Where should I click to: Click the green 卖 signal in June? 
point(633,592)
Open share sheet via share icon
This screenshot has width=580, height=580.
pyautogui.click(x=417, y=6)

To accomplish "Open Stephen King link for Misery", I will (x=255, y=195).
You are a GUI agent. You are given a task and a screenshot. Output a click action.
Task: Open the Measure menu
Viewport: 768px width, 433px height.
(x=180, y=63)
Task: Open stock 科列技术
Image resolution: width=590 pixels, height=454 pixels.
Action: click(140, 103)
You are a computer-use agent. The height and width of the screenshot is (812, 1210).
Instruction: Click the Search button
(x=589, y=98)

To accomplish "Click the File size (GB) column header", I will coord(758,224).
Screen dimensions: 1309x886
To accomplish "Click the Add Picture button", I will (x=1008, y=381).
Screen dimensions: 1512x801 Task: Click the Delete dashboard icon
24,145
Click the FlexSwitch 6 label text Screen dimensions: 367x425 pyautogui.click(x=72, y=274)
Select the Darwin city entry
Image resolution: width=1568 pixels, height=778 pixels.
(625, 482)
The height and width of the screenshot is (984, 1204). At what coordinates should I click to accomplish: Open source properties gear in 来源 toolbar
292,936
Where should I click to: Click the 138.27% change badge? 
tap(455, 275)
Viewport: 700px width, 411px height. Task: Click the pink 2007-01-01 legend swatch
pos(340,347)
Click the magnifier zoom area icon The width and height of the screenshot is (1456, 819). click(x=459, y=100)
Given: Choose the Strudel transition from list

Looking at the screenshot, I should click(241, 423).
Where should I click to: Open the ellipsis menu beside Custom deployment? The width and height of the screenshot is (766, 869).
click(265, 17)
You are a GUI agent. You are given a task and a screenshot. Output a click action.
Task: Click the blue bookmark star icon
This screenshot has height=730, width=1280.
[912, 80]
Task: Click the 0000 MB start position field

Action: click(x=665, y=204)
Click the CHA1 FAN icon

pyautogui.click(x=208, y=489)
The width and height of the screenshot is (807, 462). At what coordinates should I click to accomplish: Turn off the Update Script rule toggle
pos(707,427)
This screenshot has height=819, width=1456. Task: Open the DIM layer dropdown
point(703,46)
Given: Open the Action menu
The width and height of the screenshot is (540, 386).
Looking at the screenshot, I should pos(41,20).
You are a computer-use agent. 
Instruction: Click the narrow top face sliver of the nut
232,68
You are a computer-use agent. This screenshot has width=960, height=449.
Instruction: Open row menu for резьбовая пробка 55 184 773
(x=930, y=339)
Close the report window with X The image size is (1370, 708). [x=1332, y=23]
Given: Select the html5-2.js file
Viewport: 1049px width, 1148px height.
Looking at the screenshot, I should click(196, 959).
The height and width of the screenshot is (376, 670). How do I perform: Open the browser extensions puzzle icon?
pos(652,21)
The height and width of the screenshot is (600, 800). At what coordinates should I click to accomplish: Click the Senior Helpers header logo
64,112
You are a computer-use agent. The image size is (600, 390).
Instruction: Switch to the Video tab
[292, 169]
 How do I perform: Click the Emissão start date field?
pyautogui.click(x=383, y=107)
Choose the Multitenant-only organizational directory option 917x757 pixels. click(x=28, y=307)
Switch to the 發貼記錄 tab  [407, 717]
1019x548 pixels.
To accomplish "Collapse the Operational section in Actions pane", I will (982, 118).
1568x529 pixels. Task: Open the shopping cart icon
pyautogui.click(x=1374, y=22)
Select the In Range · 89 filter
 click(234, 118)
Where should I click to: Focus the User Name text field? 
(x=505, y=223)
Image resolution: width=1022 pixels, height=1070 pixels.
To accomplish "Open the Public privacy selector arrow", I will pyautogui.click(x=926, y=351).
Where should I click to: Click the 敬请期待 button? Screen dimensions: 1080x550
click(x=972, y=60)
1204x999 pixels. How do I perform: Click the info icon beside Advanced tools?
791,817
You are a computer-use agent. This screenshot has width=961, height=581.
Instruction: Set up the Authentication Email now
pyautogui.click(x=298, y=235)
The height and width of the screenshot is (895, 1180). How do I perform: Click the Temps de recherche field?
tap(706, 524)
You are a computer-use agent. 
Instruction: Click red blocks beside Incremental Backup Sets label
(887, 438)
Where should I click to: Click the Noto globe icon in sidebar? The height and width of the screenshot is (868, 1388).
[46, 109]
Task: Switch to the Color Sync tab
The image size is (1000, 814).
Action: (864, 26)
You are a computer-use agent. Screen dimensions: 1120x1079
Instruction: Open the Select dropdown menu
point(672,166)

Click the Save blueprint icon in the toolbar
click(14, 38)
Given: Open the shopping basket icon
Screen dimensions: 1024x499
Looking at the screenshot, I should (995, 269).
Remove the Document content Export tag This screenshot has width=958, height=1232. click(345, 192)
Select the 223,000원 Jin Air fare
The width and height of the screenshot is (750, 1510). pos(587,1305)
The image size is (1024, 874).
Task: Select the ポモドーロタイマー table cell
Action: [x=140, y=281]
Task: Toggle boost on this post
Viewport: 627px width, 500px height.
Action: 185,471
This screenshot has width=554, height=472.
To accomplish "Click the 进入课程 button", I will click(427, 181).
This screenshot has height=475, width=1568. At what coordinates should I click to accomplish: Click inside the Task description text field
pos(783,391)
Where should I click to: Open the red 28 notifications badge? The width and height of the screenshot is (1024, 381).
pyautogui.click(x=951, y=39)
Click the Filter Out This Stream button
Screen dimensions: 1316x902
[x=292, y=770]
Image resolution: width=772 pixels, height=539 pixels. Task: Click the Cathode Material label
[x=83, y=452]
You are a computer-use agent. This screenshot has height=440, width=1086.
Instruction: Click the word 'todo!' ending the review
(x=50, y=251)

══════════════════════════════

## Problem description:
Go through the lines above and count those with "will"; report only the number.

## Written response:
6